Sócrates- Por que viestes a estas horas, Critão? É madrugada ainda, não é?
Critão- Perfeitamente.
Sócrates- Que horas, precisamente?
Critão- Mal começa a clarear.
Sócrates- Admira-me que o guarda da prisão te haja atendido.
Critão- Ele já se acostumou comigo, Sócrates, de tanto eu freqüentar este lugar; ademais, deve-me alguns favores.
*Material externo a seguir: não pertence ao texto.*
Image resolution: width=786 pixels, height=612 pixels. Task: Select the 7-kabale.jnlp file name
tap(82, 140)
Sócrates- Acabas de chegar ou faz tempo?
Critão- Faz já algum tempo.
Sócrates- Então, porque não me acordaste logo e sentaste aí calado?
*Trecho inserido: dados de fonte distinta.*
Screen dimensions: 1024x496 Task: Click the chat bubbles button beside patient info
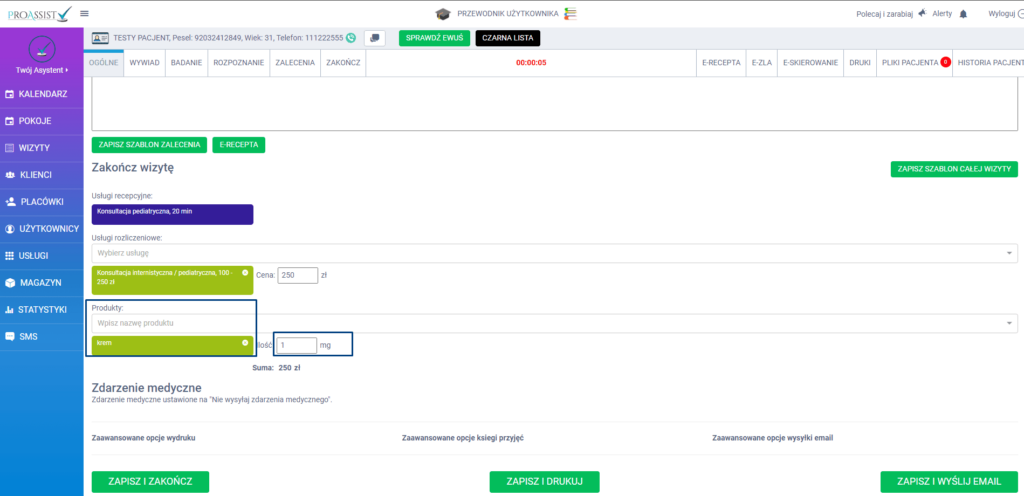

Critão- É que, por Zeus, Sócrates, em teu lugar, eu não gostaria de passar muito tempo acordado numa aflição assim; estou mesmo admirando, há tempo, a placidez do teu sono. Não te acordei de propósito; para que pudesses gozar quanto mais dessa tranqüilidade. Já muitas vezes antes, em toda a nossa vida, te considerei feliz pelo teu gênio, porém muito mais agora, na presente desgraça, pela facilidade e brandura com que a suportas.
Sócrates- Realmente, Critão, eu destoaria, se na minha idade, me agastasse por ter de morrer em breve.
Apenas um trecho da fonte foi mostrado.